#### Aim of the task:
Below are some records. How many of their lines contain the string "ribbon"? Give the number only.

#### Provided records:
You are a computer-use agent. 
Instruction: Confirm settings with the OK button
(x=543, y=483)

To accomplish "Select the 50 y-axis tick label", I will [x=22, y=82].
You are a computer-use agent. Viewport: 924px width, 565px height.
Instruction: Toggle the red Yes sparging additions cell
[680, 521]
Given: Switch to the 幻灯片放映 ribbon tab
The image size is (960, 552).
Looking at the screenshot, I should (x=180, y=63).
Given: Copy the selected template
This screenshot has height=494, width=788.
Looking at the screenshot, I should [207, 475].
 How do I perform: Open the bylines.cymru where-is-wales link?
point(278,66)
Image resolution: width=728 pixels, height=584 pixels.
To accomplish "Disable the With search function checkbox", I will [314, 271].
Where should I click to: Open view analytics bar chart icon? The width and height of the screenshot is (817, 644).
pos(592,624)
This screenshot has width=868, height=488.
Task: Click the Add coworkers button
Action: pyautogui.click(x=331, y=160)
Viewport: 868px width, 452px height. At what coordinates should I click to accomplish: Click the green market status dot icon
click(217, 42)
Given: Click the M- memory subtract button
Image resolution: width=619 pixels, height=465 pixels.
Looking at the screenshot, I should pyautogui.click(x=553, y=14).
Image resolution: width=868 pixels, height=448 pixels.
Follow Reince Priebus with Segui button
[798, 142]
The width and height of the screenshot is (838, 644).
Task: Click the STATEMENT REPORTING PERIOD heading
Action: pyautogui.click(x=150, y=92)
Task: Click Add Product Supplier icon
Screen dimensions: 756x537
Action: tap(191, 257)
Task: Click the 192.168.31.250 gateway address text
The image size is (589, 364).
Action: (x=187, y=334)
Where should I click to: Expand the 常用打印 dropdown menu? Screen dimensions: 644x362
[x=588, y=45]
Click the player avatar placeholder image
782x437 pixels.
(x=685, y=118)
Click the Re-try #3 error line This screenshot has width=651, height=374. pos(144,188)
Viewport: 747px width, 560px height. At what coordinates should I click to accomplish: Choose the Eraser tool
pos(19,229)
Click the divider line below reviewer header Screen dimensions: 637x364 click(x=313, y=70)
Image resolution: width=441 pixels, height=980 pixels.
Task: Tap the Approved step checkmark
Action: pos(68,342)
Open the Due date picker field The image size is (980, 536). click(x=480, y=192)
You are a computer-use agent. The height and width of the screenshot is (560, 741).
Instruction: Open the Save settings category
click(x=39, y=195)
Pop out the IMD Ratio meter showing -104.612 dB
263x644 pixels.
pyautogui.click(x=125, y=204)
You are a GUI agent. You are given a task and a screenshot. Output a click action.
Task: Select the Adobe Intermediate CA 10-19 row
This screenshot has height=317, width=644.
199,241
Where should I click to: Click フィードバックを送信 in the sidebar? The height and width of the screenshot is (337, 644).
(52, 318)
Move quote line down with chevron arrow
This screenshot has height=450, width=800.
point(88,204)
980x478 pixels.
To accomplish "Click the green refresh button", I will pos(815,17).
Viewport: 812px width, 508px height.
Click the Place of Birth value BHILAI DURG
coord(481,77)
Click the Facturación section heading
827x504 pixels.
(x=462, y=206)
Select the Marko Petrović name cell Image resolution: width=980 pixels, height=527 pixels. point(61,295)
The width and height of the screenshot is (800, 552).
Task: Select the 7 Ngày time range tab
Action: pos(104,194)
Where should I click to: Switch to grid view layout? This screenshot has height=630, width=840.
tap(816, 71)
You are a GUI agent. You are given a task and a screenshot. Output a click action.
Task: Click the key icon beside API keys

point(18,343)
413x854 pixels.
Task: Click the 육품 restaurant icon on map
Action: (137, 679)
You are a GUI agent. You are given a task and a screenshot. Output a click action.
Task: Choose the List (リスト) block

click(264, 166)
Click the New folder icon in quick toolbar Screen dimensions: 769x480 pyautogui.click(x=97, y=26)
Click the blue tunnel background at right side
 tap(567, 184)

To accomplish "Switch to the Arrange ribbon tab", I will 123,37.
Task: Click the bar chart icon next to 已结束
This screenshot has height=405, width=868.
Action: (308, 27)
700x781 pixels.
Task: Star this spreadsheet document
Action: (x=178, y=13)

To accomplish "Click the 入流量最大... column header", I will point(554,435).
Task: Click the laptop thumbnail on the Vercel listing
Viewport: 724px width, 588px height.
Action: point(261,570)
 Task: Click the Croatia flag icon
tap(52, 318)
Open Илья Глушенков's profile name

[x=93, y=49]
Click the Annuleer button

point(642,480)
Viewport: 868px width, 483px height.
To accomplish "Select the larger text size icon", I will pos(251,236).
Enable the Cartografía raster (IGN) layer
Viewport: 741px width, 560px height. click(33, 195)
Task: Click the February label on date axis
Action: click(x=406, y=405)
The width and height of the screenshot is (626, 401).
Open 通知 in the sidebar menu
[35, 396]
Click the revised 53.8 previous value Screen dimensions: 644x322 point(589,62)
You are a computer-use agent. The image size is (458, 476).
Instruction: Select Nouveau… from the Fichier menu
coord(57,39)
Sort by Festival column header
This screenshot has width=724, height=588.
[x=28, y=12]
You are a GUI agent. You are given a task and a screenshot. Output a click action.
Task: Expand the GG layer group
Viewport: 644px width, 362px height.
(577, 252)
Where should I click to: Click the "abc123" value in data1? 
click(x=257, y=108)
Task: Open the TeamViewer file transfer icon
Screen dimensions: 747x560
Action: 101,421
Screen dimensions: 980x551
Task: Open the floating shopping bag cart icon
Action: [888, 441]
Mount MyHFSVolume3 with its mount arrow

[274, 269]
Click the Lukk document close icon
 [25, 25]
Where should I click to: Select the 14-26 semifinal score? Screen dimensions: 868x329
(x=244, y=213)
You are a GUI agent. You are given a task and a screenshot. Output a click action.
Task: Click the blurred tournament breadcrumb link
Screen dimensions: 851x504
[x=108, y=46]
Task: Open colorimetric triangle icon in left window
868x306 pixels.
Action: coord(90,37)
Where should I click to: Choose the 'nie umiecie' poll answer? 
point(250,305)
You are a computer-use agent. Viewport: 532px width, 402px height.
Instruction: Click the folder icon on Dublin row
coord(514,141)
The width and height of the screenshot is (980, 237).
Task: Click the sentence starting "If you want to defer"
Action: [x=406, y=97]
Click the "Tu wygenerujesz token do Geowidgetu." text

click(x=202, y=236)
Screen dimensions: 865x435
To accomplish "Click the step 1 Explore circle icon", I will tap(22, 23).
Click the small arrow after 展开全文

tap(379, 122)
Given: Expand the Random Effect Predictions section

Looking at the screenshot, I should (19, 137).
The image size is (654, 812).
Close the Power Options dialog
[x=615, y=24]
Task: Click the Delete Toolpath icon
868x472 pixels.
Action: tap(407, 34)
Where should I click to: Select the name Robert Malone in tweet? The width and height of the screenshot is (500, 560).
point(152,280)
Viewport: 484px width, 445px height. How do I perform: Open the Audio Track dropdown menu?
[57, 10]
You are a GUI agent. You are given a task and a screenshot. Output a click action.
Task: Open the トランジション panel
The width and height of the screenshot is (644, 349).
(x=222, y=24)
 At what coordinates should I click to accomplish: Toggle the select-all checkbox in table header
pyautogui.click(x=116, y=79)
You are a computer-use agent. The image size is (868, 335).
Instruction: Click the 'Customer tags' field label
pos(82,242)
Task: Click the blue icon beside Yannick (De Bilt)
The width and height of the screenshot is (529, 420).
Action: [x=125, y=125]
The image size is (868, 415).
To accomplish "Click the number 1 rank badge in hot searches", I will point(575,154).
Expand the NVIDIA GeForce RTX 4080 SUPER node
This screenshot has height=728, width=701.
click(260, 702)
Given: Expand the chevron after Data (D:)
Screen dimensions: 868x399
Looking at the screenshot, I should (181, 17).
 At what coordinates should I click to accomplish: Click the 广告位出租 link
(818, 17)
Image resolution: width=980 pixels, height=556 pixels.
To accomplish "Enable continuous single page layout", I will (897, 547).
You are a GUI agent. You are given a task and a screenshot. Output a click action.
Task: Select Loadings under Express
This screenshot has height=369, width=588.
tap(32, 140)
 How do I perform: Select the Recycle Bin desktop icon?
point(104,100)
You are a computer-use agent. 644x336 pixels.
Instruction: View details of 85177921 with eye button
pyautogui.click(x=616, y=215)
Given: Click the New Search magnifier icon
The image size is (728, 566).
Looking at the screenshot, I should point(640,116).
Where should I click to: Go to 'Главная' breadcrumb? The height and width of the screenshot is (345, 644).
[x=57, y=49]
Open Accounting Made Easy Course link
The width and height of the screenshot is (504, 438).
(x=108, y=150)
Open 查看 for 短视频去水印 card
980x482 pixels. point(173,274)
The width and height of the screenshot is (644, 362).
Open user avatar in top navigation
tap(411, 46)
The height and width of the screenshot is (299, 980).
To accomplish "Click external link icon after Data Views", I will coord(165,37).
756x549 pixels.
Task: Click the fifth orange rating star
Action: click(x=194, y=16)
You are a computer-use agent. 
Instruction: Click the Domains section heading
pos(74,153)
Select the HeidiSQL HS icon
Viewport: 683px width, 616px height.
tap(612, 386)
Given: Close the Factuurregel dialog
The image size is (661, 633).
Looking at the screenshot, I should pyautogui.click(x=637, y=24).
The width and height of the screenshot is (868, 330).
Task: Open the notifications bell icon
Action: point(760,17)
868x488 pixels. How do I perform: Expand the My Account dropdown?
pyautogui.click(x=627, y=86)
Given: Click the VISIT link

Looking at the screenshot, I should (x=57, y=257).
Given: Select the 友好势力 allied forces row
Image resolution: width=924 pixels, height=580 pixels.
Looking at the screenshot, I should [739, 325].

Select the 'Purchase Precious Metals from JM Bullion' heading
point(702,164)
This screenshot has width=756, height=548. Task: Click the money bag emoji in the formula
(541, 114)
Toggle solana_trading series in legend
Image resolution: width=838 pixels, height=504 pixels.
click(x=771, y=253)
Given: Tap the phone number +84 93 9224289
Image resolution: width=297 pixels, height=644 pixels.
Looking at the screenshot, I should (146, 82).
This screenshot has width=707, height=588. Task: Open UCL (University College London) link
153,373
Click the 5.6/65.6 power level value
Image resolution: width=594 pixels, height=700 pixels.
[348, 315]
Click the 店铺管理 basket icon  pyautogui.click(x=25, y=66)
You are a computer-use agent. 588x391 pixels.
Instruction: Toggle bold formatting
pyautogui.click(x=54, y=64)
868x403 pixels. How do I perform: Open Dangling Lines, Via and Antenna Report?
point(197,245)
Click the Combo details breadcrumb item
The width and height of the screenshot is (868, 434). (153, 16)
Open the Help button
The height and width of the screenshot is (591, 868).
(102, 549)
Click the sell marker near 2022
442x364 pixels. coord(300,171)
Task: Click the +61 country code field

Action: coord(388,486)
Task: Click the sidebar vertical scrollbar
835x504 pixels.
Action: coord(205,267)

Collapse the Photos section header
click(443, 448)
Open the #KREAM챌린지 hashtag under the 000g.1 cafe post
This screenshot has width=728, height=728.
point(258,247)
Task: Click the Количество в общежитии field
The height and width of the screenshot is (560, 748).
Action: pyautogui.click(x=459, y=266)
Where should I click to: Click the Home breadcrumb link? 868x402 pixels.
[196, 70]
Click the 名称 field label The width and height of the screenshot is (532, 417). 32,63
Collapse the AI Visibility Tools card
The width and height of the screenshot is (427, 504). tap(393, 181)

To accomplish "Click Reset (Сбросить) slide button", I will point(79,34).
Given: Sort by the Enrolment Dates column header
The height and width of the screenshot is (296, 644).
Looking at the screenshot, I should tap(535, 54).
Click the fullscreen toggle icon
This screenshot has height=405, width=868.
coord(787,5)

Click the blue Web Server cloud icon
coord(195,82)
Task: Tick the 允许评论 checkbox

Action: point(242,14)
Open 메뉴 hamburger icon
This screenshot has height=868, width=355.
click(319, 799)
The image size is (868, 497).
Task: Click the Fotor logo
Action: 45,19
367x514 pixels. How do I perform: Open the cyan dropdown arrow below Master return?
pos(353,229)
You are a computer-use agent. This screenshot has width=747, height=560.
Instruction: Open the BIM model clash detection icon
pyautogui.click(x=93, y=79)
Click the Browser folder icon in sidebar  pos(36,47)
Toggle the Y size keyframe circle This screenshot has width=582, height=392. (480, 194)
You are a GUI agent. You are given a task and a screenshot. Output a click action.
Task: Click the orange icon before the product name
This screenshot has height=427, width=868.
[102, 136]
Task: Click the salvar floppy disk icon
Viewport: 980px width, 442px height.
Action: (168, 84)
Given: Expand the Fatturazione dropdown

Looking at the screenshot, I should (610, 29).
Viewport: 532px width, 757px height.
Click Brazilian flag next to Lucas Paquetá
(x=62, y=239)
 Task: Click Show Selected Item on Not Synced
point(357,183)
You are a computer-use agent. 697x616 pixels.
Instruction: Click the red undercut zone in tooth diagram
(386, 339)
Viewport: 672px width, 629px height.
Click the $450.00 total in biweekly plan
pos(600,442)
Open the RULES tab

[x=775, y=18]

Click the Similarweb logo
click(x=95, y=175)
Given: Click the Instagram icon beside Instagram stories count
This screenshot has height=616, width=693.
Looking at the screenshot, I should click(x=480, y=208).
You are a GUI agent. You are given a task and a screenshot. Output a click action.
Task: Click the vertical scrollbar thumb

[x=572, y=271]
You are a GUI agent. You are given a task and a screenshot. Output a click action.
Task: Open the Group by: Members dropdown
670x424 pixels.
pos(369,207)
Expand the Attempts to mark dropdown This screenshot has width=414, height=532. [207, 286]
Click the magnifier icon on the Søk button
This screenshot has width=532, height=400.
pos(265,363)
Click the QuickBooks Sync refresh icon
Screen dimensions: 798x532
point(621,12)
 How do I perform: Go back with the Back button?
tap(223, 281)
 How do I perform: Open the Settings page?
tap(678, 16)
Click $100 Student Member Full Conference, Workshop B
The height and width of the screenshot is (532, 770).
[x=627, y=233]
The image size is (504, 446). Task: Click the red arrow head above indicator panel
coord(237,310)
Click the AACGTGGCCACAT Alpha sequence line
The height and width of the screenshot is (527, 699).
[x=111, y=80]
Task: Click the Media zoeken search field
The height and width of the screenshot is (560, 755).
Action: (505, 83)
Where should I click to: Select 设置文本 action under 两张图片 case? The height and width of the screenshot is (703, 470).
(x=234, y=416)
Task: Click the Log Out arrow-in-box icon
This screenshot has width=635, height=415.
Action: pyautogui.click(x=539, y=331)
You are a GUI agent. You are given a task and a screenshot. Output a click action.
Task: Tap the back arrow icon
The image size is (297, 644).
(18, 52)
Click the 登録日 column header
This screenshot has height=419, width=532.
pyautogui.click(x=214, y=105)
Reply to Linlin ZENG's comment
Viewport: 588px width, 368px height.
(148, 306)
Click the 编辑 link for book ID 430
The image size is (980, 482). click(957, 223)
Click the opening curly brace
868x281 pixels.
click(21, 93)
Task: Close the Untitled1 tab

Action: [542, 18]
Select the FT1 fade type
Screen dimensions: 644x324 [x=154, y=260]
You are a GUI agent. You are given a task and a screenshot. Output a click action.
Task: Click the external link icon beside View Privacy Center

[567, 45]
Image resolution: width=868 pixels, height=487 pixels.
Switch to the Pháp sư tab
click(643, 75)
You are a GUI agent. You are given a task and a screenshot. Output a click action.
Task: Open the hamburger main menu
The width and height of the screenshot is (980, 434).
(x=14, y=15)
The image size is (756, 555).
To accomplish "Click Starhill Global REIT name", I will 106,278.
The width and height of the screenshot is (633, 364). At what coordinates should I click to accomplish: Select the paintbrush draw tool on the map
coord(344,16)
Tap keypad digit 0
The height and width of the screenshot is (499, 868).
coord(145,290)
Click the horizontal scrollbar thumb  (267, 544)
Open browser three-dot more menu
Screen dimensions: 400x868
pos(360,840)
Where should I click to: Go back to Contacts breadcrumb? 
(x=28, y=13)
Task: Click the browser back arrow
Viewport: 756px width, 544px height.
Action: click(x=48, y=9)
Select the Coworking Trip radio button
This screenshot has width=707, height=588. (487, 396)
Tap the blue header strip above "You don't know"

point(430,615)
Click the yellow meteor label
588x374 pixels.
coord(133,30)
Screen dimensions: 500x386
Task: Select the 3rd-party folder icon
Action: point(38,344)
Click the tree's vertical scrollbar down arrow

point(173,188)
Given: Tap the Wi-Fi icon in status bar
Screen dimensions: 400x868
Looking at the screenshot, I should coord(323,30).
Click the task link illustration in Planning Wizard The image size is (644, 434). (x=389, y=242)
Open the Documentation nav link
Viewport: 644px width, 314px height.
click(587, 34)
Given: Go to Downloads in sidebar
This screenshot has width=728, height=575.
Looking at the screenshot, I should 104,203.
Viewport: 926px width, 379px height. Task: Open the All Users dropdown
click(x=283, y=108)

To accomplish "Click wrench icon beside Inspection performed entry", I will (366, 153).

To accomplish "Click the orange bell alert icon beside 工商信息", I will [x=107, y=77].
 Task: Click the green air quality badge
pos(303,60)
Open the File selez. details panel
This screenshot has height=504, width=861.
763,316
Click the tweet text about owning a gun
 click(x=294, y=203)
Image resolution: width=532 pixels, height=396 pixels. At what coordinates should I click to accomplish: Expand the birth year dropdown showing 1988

#### Output:
2